Dado o impressionante ano de 2025 que ela teve, a pressão estava sobre O’Connor para pelo menos ganhar uma medalha em Glasgow e só aumentou depois que Katrina Johnson-Thompson, que havia conquistado o ouro antes dela em 2022, desistiu.
A retirada da inglesa abriu caminho para uma boa chance pelo cobiçado ouro, mas ela ainda teve que sair e entregar o que fez com desenvoltura.

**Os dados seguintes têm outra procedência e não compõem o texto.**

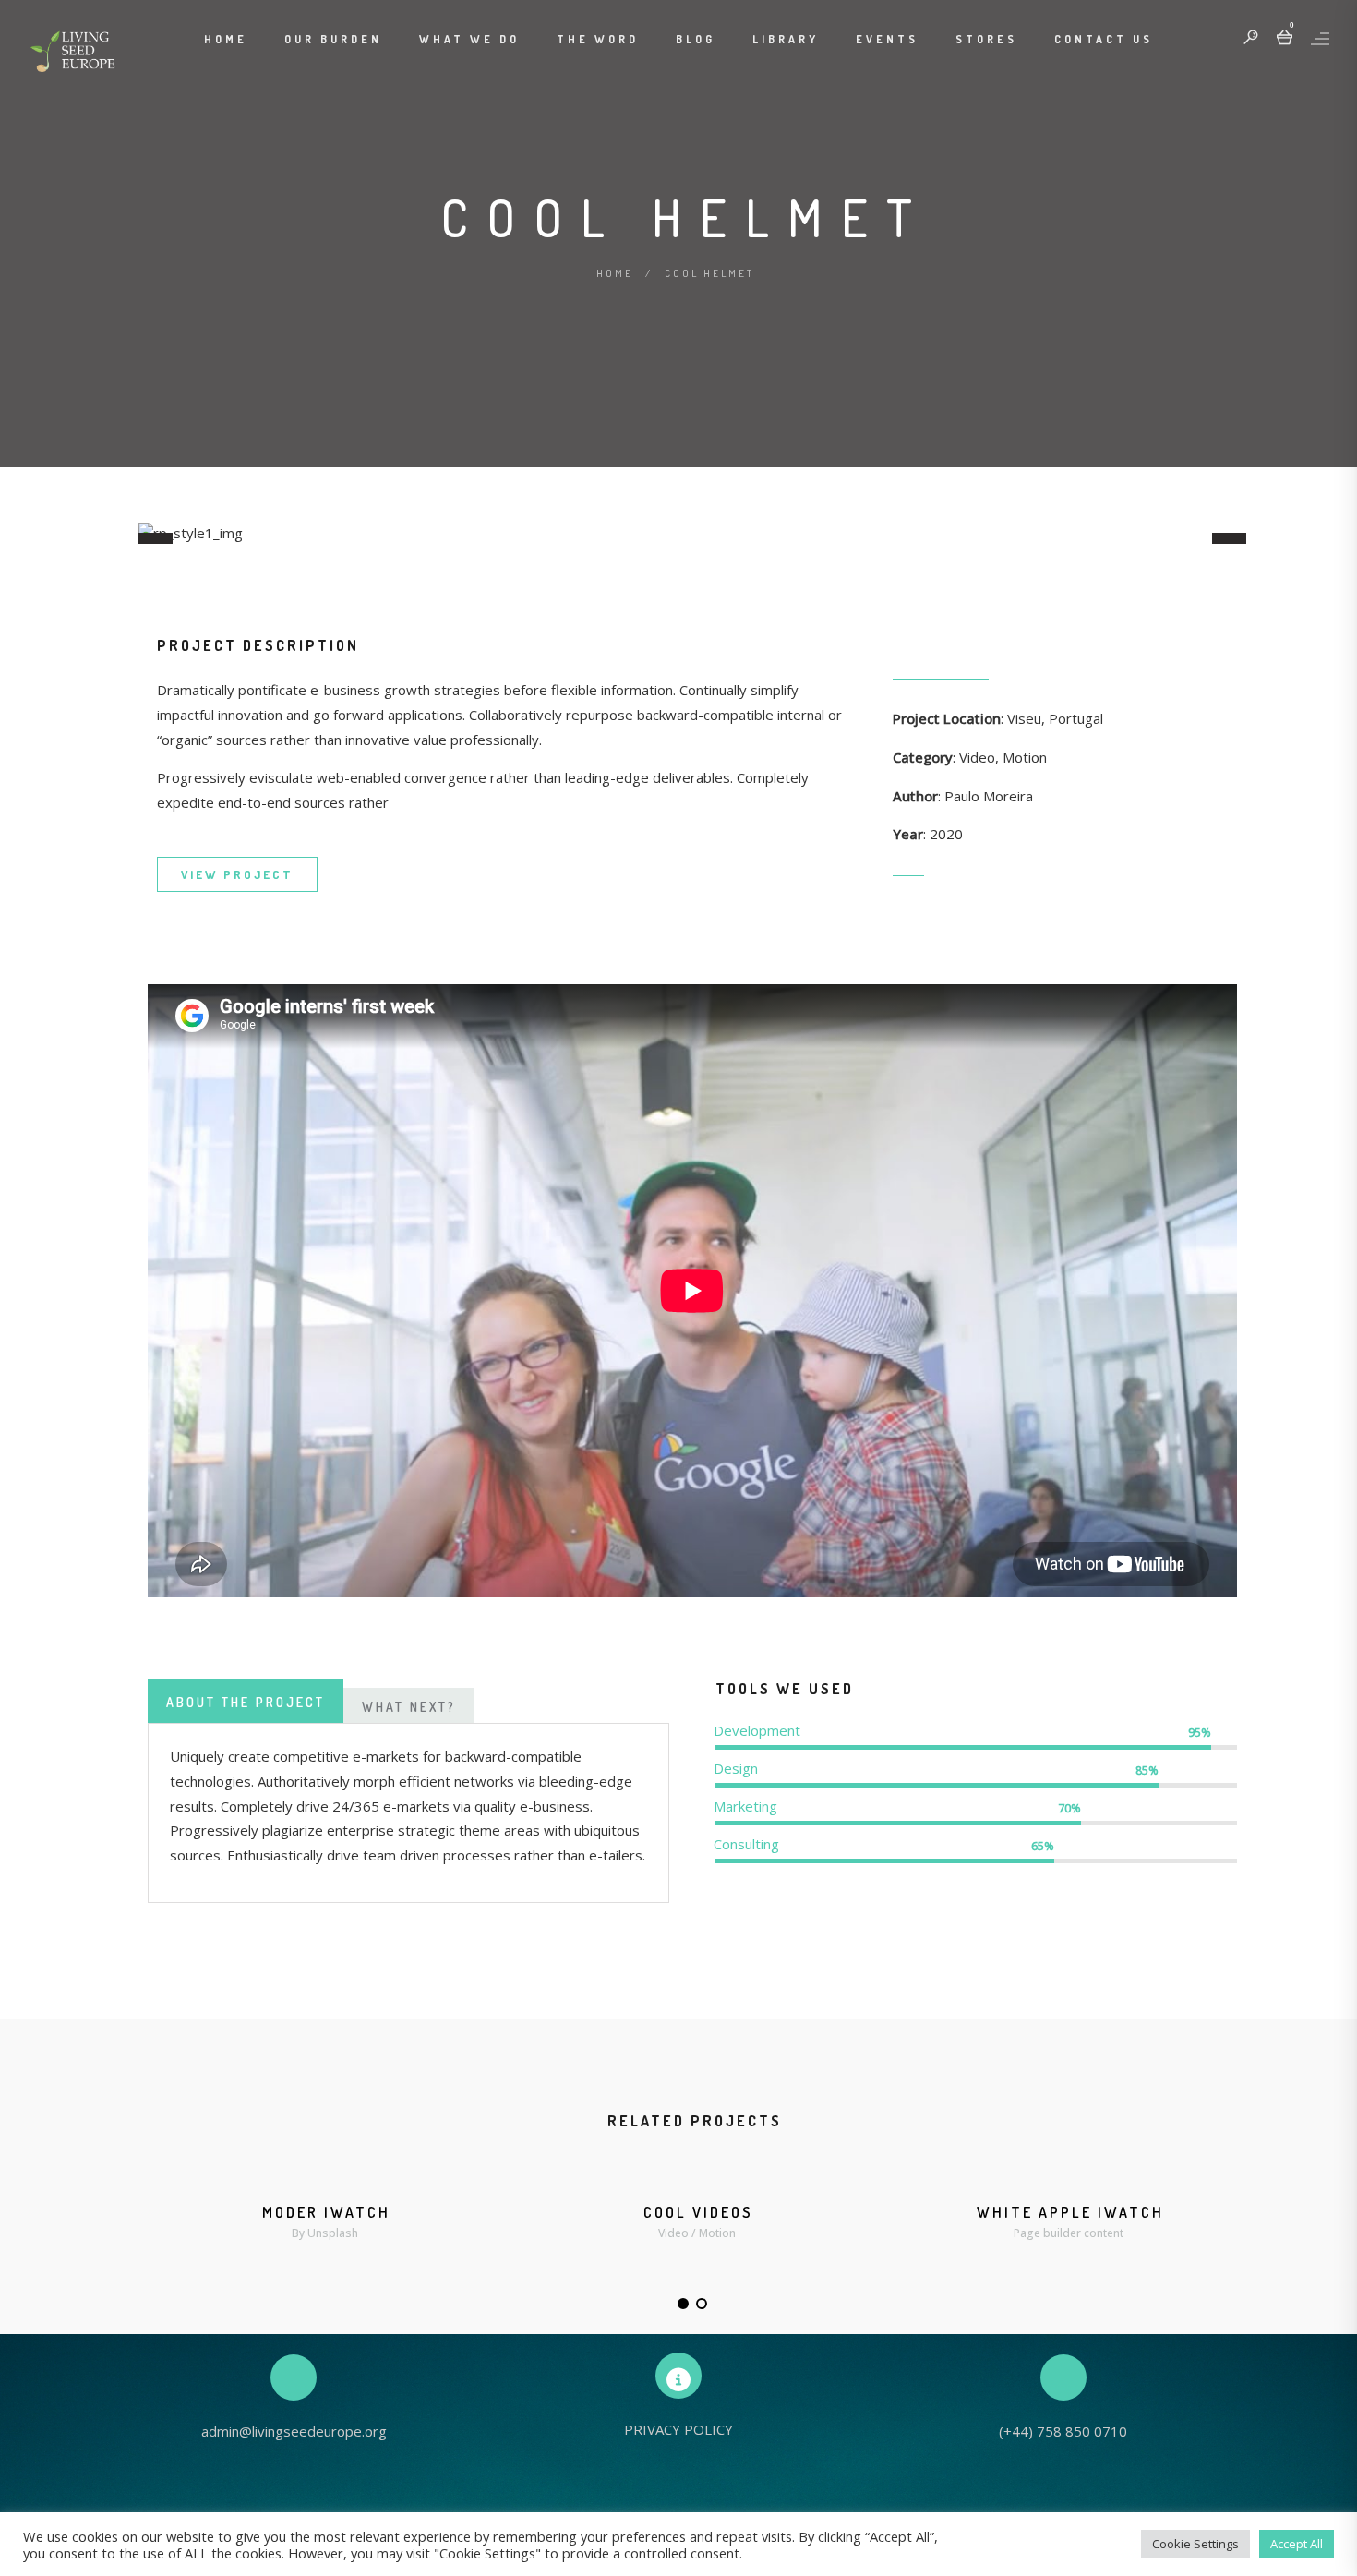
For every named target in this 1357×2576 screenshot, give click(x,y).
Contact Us (1103, 39)
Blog (695, 39)
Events (887, 39)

O’Connor terminou com 6.569 pontos, 291 à frente de seu adversário mais próximo, a inglesa Jade O’Dowda, mas nem tudo foi simples.
A resiliência é uma característica fundamental para qualquer esportista, mas principalmente para um heptatleta.
A sorte pode variar entre os sete eventos, por isso é necessário um amplo suprimento para sair vitorioso ao final de dois dias de competição.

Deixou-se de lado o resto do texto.